Mo is one of those places that you’ve probably seen somewhere before. Is it the black winding vines on the glossy menu? Is it the minimalistic, but chic interior design all bathed in black and purple. Is the comfy suede chairs? Or is it the young waiter who is placed in the middle of the tourist district next to the Bazilika who tries hard but fails to speak proper English to the guests? „Yes, wine is good, maybe you try red from Szekszárd. Nice place”.

We’ll never know what makes restaurants „in” nowadays, but I’m sure that designers should start thinking quick about how to make places unique and not uniform in the City. The place instantly reminded me of Baraka, Dió and Cyrano rolled into one. They all seem to be designed along the same or a very similar pattern, nevertheless comfortable, elegant and – although I loathe to admit it - I have to say stylish.

So there I sat waiting for my lunch partner and thinking whether I had made the right decision or whether I have fallen into the biggest tourist trap Budapest has ever seen. My worries were compounded by the fact that the waiter was actually pulling up his trousers when I arrived and then soon straightened his attire and came quickly to greet me. The whole restaurant was completely empty - a „photoshoot for an interior design magazine the previous night” our waiter quickly said excusing himself in the name of all the staff members nursing hangovers.

First I wondered whether the chefs also had a severe hangover but then came to the conclusion that all was well withe the minds and hands of the people working on our food. The cuisine is very similar to Dio, one street to the left on Sas u. Let’s just call it Reform-Hungarian. Take traditional Hungarian ingredients and recipes, give them an unconventional pairing and come up with something entirely new, maybe lighter, less fatty but still considered quasi-local. Nothing very elaborate came up on soup front apart from the plate. Our soups were a classic meat broth with veggies and an extremely rich mutton soup with cabbage and sour cream and paprika with a sour edge to it. However, the soup bowl came on a much larger flat plate, as if the dish required the guest to leave some of the chewed off bones, fish heads or large, annoying herbs on the side. But nothing like that was present our soups so we wondered what all the fuss was about. The plates were also placed with the bowl pretty far from our mouths and spoons so we had to turn the whole thing around.

Better luck with the main dishes said we .... and right we were. My rack of lamb with goat cheese fritters, plum jam and mákos guba was more than bizarre as it sounds it was actually really good. The meat wasn’t top standard – a bit chewy in some areas - and left on its own it probably wouldn’t have faired too well, but with the interesting sweet/cheesy/poppy pairing it was a pleasant surprise. My lunch partner, Master P, a highly respected representative of a beer company went for the real deal: the grey beefsteak (szürkemarka) with poppy-camambert and potato chips. He asked for a medium steak but got a pretty bloody deal of it.
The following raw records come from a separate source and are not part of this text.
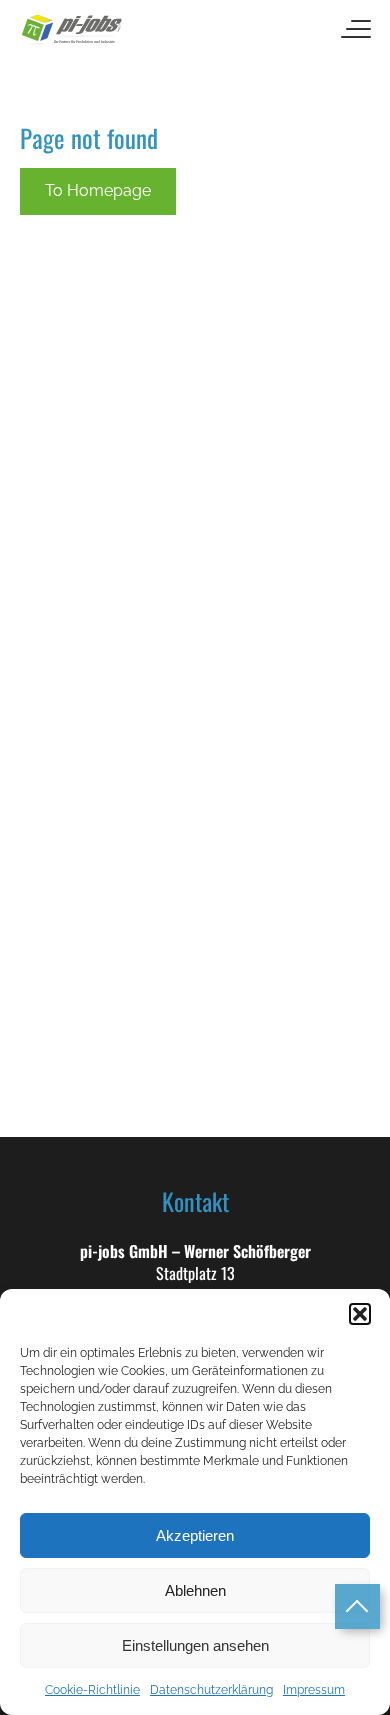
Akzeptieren (195, 1535)
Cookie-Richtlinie (92, 1690)
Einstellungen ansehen (195, 1645)
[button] (360, 1314)
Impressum (314, 1690)
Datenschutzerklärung (211, 1690)
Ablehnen (195, 1590)
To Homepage (98, 190)
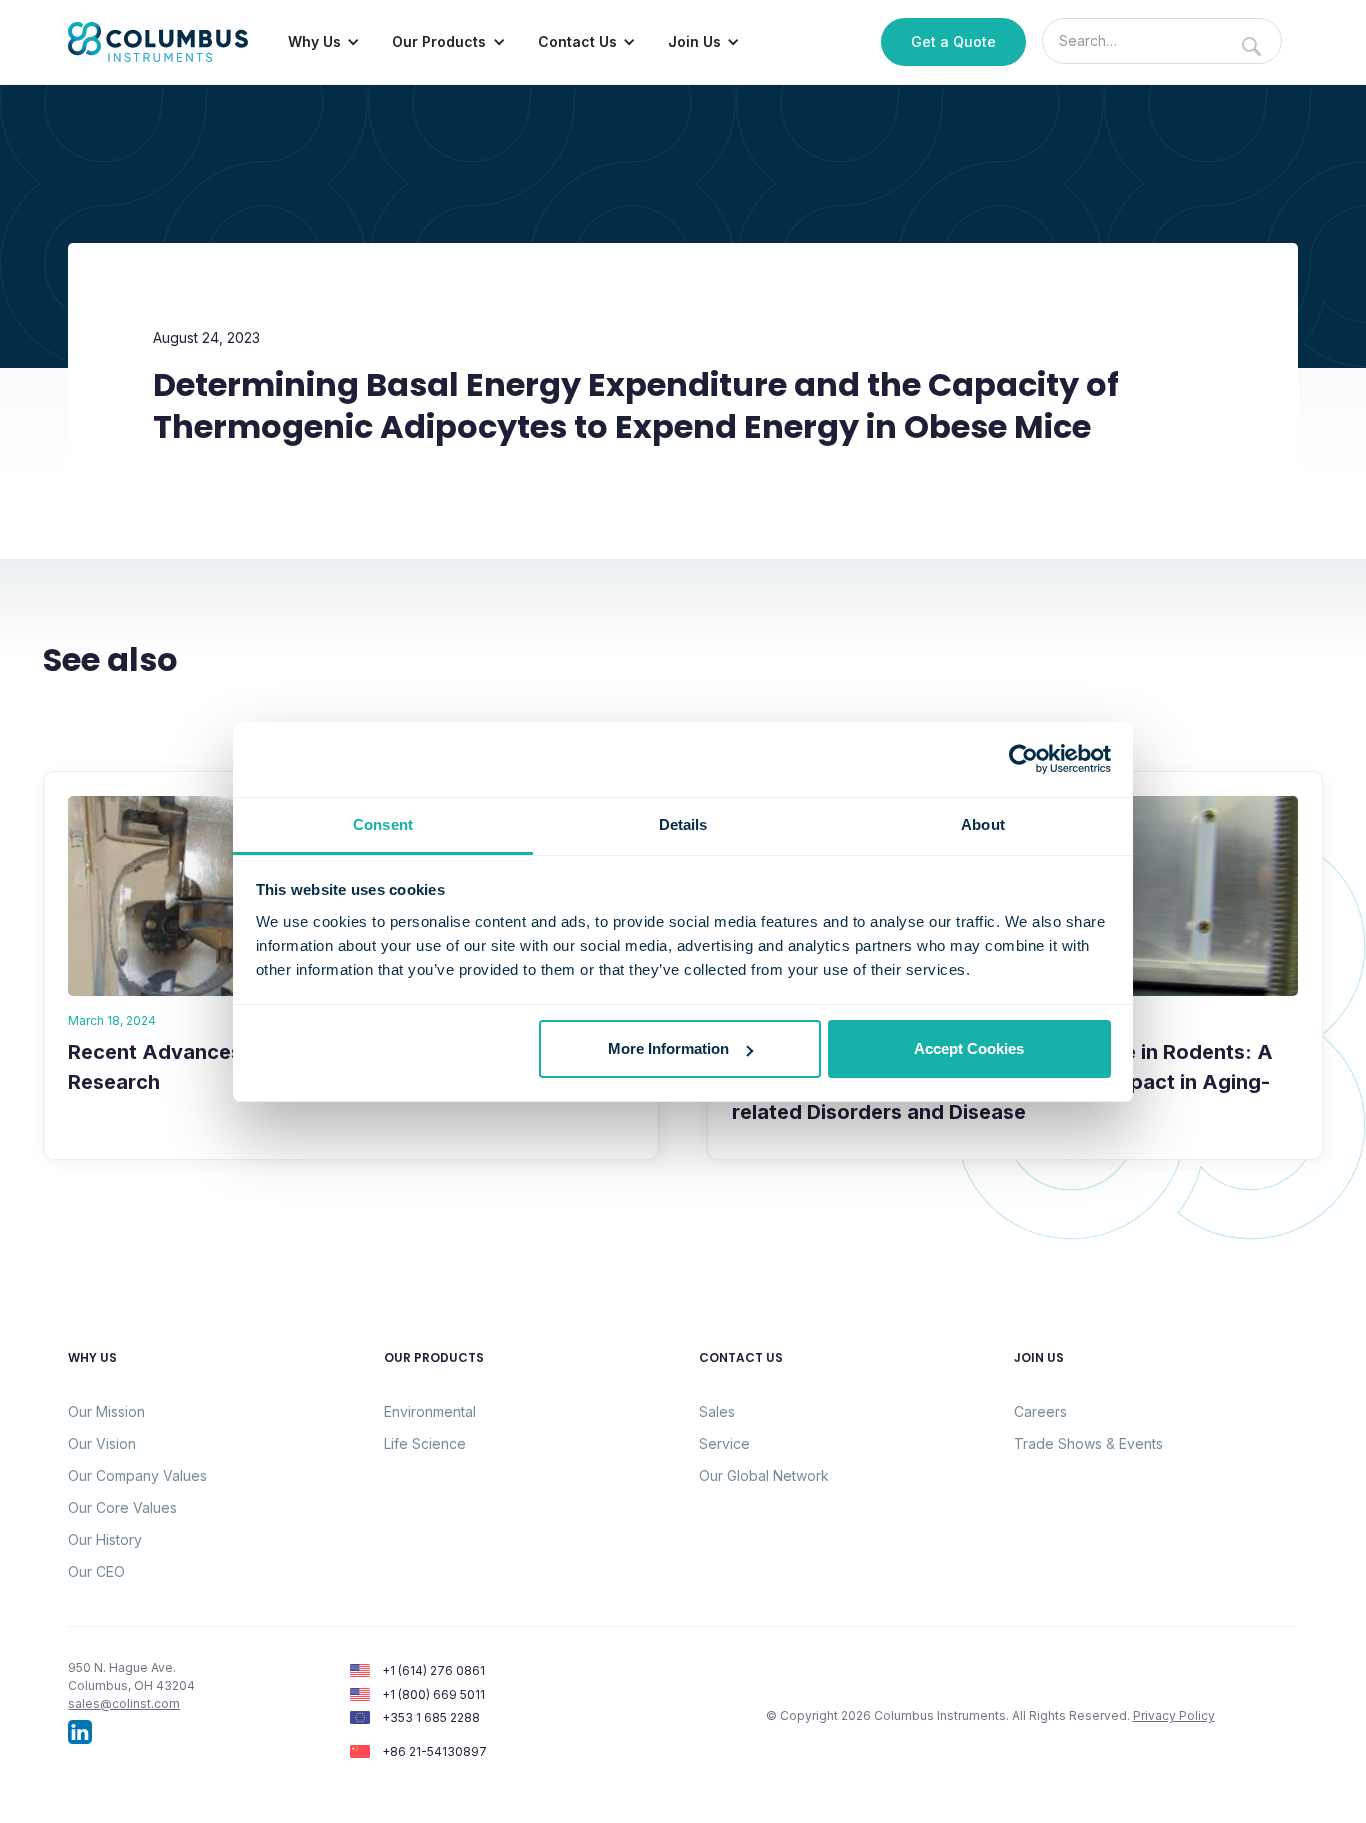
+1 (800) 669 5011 (433, 1694)
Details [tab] (683, 824)
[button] (324, 42)
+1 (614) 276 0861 (433, 1670)
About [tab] (983, 824)
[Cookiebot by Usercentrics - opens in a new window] (1023, 759)
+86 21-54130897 (434, 1751)
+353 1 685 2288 (431, 1717)
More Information (668, 1048)
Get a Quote (953, 41)
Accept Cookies (969, 1048)
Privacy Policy (1174, 1715)
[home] (158, 42)
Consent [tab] (383, 824)
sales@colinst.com (124, 1703)
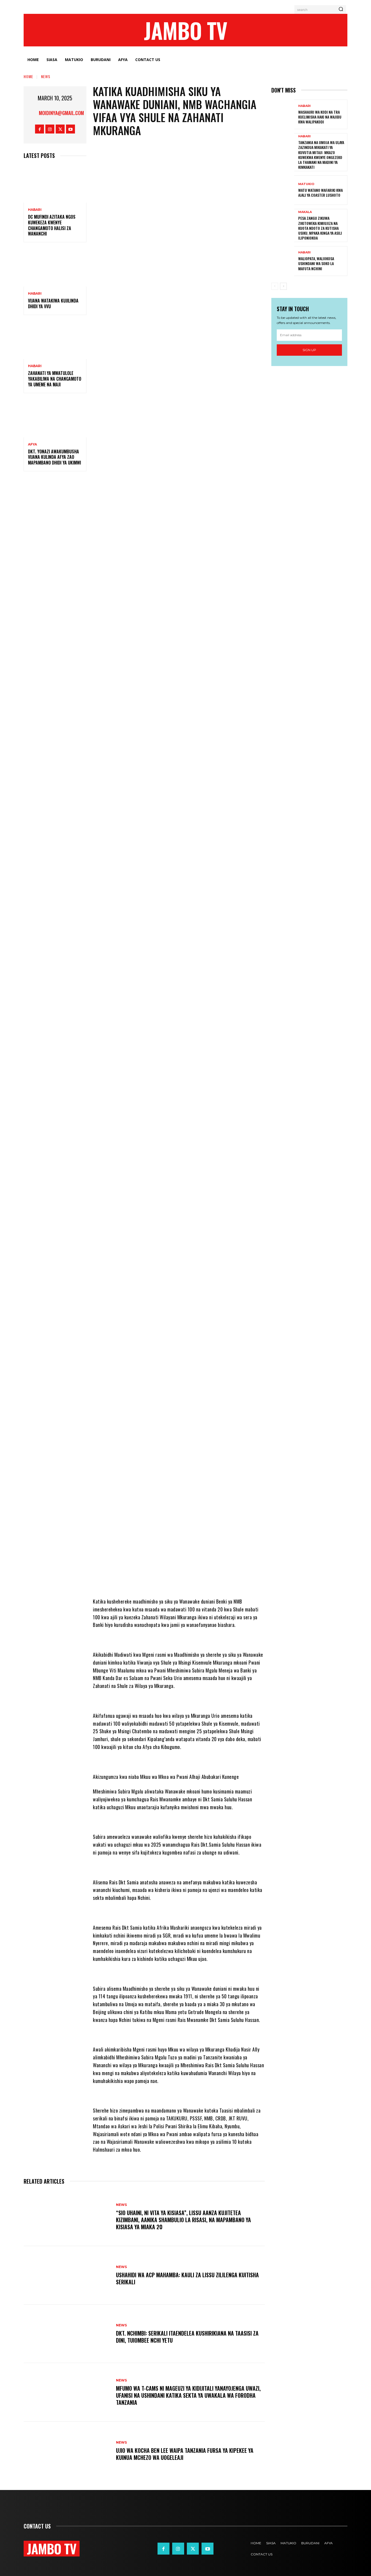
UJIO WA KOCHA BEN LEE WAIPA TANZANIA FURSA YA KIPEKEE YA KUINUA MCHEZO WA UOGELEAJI (184, 2453)
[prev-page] (274, 286)
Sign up (309, 350)
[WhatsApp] (175, 305)
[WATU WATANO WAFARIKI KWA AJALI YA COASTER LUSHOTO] (282, 190)
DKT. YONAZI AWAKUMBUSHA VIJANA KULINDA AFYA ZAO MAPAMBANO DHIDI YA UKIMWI (54, 457)
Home (28, 76)
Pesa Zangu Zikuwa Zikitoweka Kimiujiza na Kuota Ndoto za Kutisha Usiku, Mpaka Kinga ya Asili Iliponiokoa (320, 228)
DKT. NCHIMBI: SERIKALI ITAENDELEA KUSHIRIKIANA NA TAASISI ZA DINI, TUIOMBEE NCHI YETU (187, 2336)
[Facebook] (39, 129)
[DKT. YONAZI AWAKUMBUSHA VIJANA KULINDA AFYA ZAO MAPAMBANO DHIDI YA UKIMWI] (55, 418)
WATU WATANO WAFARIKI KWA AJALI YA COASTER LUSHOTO (320, 192)
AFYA (32, 444)
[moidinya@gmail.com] (32, 112)
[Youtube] (70, 129)
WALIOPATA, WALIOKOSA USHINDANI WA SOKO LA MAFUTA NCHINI (316, 263)
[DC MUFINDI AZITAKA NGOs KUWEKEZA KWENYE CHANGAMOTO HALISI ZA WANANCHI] (55, 184)
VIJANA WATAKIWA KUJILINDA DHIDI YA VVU (53, 303)
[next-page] (283, 286)
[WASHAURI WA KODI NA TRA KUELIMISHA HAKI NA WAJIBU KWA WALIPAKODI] (282, 114)
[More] (240, 305)
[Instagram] (49, 129)
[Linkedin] (207, 305)
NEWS (45, 76)
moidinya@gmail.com (61, 112)
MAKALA (305, 212)
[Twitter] (60, 129)
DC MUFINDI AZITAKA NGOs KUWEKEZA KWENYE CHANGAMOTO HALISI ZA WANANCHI (52, 225)
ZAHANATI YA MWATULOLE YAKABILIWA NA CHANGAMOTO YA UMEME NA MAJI (54, 379)
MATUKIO (306, 184)
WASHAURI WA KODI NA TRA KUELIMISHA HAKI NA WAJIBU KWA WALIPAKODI (319, 117)
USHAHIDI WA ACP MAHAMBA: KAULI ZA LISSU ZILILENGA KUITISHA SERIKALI (187, 2278)
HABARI (35, 209)
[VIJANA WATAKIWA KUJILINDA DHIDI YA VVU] (55, 268)
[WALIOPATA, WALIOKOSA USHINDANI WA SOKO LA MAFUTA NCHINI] (282, 261)
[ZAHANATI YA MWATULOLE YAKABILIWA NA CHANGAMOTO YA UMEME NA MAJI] (55, 340)
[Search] (341, 9)
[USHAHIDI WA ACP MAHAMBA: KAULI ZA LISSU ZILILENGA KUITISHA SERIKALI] (67, 2275)
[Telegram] (191, 305)
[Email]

He didn’t complain though and gulped it all down in a flash – asking me to document that the dish was indeed pretty good.

Prices are what you would expect from a fancy restaurant located 3 mins walking distance from major hotels and 1 min walking distance from the Bazilika. Mains average about 3800 but sometimes reaching well into the 4500 arena while the starters are about 60% of mains. In total we left about 17 grand without any alcohol except for that lonely glass of wine. So be prepared with a hefty wallet. To sum it up I’ll be back, maybe with a crew of supermodels or on a major expense account spending spree. I’m still waiting for the place where substance overpowers style.